Il y a quelques mois, les marchés financiers se seraient interrogés sur le sens à donner à ces propos, se demandant ce qu’ils cachaient. Ils se seraient demandé ce que, Mario Draghi lui-même ferait s’il était encore à la tête de la BCE, tout comme Jay Powell à la Fed pourrait sans doute se poser la question, à la suite de Janet Yellen et de Ben Bernanke à la Fed. Car ce sont quand même eux qui ont lancé et accru le quantitative easing, le rachat de la dette publique par la Banque Centrale, afin d’empêcher la pandémie financière née en 2007 de la crise des subprimes aux États-Unis. Ce sont bien eux qui ont escorté cette politique monétaire non-orthodoxe de forward guidance, de l’annonce à un ou deux ans de la politique monétaire qu’ils entendaient suivre. Il s’agissait de supprimer toute incertitude sur l’idée que les taux seraient plus bas, plus longtemps, autrement dit qu’il y aurait plus de crédit, moins cher. Ce sont donc ces grands argentiers qui ont fait monter la dette, plus «  mauvaise » que « bonne », avant le COVID-19. Avaient-ils le choix ?

 

Et pourtant, les rendements des bons du trésor sont au plus bas, comme si le risque avait beaucoup diminué aux États-Unis et en Italie, sans compter qu’ils sont négatifs en Allemagne (continûment depuis mai 2019) et en France (très bas depuis juin 2019 et constamment négatifs depuis mai 2020). Et ceci alors que les déficits budgétaires ne cessent de monter, accroissant la dette comme jamais, avec la pandémie.

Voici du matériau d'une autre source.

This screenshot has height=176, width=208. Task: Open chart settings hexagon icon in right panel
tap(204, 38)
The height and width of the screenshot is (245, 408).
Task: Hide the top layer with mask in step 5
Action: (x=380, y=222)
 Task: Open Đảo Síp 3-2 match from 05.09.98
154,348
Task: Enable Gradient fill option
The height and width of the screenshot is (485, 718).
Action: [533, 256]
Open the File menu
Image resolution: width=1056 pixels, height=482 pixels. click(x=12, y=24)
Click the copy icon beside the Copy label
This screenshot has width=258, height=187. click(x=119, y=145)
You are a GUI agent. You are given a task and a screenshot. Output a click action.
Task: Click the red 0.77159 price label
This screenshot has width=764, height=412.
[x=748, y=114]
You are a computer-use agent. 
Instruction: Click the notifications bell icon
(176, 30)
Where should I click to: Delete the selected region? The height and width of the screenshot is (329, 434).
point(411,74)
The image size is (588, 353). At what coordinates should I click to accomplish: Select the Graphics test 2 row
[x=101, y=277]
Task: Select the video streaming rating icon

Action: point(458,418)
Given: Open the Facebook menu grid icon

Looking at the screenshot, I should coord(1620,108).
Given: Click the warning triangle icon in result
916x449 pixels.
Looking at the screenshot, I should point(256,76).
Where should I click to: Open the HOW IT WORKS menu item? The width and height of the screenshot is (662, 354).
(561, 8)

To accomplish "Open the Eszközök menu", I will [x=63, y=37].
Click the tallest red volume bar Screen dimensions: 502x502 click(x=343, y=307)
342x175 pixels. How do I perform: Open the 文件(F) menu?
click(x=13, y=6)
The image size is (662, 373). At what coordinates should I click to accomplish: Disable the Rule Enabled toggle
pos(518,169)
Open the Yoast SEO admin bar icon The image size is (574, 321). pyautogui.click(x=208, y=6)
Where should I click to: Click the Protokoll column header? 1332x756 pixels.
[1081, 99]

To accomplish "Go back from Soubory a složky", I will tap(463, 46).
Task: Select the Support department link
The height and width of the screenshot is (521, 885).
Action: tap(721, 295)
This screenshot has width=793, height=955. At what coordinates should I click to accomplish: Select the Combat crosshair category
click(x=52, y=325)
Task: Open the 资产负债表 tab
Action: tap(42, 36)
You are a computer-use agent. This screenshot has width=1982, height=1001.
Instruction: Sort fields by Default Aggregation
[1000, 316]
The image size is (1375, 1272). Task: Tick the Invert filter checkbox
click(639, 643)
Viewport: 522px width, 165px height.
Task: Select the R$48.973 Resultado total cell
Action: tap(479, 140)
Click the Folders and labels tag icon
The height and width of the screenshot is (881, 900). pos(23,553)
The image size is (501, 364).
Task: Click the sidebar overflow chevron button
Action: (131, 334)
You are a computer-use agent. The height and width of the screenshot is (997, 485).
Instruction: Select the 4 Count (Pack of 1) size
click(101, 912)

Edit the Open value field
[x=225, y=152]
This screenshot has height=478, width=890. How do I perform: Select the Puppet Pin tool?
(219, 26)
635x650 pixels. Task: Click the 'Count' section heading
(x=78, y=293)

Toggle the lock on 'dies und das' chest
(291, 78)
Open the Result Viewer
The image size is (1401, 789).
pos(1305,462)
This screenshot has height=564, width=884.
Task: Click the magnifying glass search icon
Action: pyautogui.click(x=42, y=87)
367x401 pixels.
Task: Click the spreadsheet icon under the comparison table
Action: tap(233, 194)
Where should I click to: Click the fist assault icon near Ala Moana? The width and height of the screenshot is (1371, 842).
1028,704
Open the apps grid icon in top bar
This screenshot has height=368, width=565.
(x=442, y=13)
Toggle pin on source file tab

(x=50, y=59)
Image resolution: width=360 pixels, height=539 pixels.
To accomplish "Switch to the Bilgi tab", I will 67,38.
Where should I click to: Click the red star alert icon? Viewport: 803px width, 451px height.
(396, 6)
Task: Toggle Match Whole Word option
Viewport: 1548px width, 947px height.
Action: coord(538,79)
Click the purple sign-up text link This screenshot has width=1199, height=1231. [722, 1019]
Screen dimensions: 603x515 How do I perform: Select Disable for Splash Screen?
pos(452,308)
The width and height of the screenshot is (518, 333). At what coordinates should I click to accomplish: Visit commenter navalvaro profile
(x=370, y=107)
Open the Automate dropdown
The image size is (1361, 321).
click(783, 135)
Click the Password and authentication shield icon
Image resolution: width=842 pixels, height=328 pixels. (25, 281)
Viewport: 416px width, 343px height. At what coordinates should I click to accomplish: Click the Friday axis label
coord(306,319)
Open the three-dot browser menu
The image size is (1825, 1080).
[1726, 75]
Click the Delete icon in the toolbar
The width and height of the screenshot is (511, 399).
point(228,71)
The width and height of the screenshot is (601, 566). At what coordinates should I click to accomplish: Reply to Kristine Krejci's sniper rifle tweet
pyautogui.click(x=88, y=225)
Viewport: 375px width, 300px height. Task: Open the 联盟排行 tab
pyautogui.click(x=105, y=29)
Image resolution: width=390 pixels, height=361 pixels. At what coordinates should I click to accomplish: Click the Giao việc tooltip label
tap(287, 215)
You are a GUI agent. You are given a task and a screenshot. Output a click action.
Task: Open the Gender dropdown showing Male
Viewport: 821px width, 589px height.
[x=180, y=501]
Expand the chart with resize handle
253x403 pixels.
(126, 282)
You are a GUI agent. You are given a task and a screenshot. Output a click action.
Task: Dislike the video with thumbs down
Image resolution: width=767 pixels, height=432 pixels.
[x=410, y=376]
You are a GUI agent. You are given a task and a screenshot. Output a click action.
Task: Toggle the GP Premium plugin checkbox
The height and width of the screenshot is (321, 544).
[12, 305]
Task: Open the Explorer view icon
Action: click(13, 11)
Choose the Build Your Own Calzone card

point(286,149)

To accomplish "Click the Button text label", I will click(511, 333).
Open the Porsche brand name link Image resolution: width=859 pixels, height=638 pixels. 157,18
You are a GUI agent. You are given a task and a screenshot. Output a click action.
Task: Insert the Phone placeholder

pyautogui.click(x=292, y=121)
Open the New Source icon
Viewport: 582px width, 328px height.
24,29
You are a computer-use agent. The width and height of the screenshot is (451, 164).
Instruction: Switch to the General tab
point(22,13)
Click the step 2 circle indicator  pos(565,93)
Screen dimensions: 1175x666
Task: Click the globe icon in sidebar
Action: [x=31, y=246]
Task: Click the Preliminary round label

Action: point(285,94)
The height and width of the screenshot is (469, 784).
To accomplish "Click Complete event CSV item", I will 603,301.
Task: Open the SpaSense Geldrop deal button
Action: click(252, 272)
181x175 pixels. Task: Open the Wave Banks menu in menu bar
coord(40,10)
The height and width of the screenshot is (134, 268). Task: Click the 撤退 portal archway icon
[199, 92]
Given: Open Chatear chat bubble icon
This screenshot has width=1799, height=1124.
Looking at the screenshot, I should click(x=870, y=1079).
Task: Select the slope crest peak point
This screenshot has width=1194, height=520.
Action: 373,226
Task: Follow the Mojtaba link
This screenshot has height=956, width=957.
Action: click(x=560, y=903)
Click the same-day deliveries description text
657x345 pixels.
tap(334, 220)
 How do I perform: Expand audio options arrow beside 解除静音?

Et ces déficits soutiennent la demande de consommation et à l’emploi, par des aides au chômage et aux entreprises, peu l’investissement et le renforcement de la formation. De la mauvaise dette, si rien n’est fait pour soutenir le capital humain ? Et pourtant, les bourses des « valeurs classiques », comme le DOW JONES ou le DAX remontent ! Elles avaient plongé avec les premiers cas de malades du virus, jusqu’à baisser, en mai-juin, de 35% par rapport à leur niveau de janvier, pour presque récupérer le terrain perdu.

 

Ce qui est normal, dans cette crise sanitaire après les crises financières, est ce qui arrive au NASDAQ. Il dépasse de 32% son niveau de début janvier : ce sont les valeurs qu’il abrite qui devraient modeler la croissance qui vient, plus informatisée, plus digitalisée, plus forte, au-delà d’importantes pertes et de déclassements massifs. Pour les autres bourses : merci, banquiers centraux !

 

 

Les pays industrialisés se mettent en effet à repartir, mais plus lentement qu’avant le COVID-19, ce qui impliquera plus de déficits budgétaire, plus d’emprunts publics, plus de financement des entreprises pour se restructurer, se regrouper, investir en nouvelles technologies et former. Mais rien ne sera pas possible si les Banques Centrales n’achètent pas plus de bons du trésor. Tel était peut-être le message de Mario Draghi : avec le COVID-19, c’est la « mauvaise dette » qui permet « la bonne ». Il en faut donc plus.